Se l’altro di fronte a me mi vede senza la mia differenza, come un medesimo, annulla lo speculare o lo speculativo. “Torno a me immutato in una Storia e in un mondo compiuti. La mia immagine ideale è allora rinviata nell’aldilà, in Dio, che mi fa andare verso il differente, la differenza, senza poterla sperimentare”. (Irigaray, La via dell’amore, 52). In quanto Dio è visto come causa fondamentale dell’unità e del pensiero, in grado di assicurare l’unità del tutto essendo esso stesso autosoddisfacente, causa sui. “Un Dio programmato dall’uomo e non realmente trascendente a lui” (53).
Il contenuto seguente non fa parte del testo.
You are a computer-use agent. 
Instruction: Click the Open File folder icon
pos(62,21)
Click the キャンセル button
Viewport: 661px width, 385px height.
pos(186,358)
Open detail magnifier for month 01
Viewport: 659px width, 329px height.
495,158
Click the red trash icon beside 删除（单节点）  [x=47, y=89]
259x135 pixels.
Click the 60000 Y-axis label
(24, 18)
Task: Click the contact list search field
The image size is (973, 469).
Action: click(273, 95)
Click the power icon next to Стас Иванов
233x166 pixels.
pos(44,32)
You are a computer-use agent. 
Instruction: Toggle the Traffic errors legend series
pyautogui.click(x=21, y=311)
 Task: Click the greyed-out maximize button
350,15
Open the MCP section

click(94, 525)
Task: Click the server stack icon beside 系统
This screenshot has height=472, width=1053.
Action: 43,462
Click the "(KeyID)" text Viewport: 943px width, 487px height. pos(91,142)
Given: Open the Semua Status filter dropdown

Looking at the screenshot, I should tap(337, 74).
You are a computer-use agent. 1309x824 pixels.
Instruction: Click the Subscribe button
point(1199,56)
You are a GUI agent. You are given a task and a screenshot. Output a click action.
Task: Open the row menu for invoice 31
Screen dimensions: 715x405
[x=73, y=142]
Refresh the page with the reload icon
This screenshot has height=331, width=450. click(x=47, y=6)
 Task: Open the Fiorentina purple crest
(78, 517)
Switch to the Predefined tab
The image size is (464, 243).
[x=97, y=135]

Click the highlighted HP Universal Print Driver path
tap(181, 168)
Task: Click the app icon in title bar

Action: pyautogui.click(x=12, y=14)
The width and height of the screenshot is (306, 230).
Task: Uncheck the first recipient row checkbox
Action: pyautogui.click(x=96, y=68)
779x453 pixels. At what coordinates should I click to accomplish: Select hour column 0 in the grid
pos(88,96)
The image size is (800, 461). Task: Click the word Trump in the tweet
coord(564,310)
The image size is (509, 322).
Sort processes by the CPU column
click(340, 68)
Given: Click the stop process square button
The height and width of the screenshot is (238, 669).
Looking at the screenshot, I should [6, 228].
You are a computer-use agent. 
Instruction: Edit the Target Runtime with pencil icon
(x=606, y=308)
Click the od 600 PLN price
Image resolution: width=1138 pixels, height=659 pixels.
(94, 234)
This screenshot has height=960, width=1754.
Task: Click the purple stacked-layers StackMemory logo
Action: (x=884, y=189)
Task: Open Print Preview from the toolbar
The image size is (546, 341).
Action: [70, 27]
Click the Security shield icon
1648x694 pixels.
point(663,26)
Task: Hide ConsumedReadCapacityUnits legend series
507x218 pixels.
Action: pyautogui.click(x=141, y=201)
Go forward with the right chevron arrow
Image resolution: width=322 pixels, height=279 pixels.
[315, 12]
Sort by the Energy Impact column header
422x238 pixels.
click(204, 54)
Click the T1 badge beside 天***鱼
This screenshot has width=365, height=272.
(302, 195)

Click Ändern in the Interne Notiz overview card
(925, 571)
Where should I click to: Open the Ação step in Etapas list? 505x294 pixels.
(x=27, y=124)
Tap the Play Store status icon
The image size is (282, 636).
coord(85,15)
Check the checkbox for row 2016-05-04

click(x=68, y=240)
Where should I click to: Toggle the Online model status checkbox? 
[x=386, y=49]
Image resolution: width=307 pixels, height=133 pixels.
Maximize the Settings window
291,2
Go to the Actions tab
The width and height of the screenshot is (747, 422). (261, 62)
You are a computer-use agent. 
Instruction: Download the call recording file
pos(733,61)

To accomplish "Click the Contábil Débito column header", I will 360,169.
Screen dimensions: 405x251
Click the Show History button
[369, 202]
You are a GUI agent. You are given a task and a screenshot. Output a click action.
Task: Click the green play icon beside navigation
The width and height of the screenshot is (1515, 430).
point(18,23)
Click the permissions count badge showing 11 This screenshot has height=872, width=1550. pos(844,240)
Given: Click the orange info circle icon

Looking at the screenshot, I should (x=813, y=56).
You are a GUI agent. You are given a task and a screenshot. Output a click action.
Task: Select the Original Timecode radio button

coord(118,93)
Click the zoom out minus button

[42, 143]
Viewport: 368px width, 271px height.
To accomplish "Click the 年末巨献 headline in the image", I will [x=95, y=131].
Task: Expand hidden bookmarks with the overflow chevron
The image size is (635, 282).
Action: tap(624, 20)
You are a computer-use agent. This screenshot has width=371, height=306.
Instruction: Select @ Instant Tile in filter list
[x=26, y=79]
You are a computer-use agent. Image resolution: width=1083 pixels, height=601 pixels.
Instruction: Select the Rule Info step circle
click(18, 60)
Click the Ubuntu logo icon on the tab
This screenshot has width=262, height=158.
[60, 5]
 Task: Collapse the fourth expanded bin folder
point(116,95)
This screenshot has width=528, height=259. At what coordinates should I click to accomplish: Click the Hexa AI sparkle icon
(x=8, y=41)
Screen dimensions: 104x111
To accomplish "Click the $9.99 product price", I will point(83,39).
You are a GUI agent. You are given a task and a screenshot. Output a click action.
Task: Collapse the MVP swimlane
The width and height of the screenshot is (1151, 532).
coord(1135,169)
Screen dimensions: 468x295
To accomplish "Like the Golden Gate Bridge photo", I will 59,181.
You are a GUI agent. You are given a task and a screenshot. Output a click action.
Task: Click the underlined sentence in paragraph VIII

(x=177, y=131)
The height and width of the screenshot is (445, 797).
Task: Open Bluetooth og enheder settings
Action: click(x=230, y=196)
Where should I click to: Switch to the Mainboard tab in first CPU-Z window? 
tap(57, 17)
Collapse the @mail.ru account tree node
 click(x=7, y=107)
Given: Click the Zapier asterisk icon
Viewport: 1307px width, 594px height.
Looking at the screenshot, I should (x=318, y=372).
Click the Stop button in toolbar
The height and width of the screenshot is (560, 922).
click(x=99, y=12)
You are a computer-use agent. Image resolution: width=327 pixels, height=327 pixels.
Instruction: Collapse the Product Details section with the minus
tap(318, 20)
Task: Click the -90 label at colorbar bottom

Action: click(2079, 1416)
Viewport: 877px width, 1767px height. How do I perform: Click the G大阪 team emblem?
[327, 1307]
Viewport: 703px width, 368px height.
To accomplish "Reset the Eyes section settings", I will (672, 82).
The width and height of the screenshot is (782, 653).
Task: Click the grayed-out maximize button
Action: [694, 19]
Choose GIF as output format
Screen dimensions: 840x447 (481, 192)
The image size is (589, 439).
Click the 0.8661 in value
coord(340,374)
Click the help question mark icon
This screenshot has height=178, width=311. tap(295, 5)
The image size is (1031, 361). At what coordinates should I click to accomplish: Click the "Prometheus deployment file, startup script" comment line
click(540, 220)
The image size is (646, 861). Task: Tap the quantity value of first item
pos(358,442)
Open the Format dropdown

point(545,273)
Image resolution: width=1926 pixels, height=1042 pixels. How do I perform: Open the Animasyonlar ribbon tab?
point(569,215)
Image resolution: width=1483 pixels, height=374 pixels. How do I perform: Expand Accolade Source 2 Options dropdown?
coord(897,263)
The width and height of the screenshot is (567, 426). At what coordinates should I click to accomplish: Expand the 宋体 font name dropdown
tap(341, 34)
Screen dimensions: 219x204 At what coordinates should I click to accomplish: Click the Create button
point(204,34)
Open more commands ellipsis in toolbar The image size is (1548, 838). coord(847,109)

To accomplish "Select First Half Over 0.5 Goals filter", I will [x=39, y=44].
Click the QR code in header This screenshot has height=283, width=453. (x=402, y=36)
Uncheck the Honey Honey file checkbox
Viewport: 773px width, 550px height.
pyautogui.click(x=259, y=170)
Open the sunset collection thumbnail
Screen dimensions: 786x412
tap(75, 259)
Per de Certeau i conflitti hanno addirittura un significato religioso, in quanto possono portarci a riconoscere gli altri e aprirci una via umile ma reale verso la riconciliazione, dentro la contingenza del reale. Ci purificano dai nostri assoluti ideologici, ci fanno uscire dall’astratta universalità delle idee chiedendoci di operare scelte concrete, dentro interessi particolari.
La pesantezza dell’amore
Non siamo capaci nemmeno a toccarci con le parole. Rispettando la trascendenza dell’altro, saper andare oltre le separazioni senza cadere nella confusione-fusione, senza essere presi dall’angoscia dell’indefinito. Parole che toccano – termini sensibili, direbbe la filosofa Irigaray -, che chiedono di superare il modo in cui in origine siamo stati toccati, che purifichi e liberi le parole di cui siamo stati fatti oggetto più che soggetto, minando la sorgente del nostro essere.
Toccare lasciando uno spazio, lasciando una libertà. Chiudere per permettere un incontro ma senza rinchiudere. Trattenersi senza trattenere. ‘Noli me tangere’. Non toccarmi, non trattenermi, dirà Gesù al sepolcro verso la mano tesa di Maria di Magdala. “L’amore e la verità toccano respingendo” (Nancy). Il risorto che chiede che l’evento della novità della vita non sia addomesticato dalla nostalgia che ancora segnava le guance della donna. Toccarsi nel profondo senza prendersi. Il luogo dell’amore è proprio in questa distanza.
Il luogo dell’amore (che chiameremo ‘simbolico’) è la parola, e la parola instaura la distanza nel momento stesso in cui unisce”. La distanza che permette di evitare la fusione possessiva o la padronanza del volere e del dovere. La distanza che permette la libertà. Una libertà che vissuta dentro la nostra ambivalenza, dentro la responsabilità, non è il fantasma aleggiante di un’idea, di un valore. “La libertà dell’amore è nella pesantezza. Essa deve lavorare, attraversare lo spessore” (Bellet, L’amore lacerato, p. 25). È fatta di vuoti, è edificata dalle perdite, dall’uscita dal cerchio rassicurante della morale o appagante del godimento, dalla rinuncia al verticalismo che metta in ordine quello che è ambiguo e tutto compenetrato, dalla rinuncia a sovraccaricare le relazioni umane di una volontà di pienezza che risulterebbe insostenibile. Uscendo da questi infantilismi si acquisisce la sapienza dell’amore, si segue l’esempio di Gesù acquisendo la nostra originalità. In quanto l’originale si realizza: l’originale di ognuno di noi non è in un inizio mitico, in un’inscrizione predeterminata, ma si manifesterà nei frutti attraverso l’esercizio di questa libertà di amare.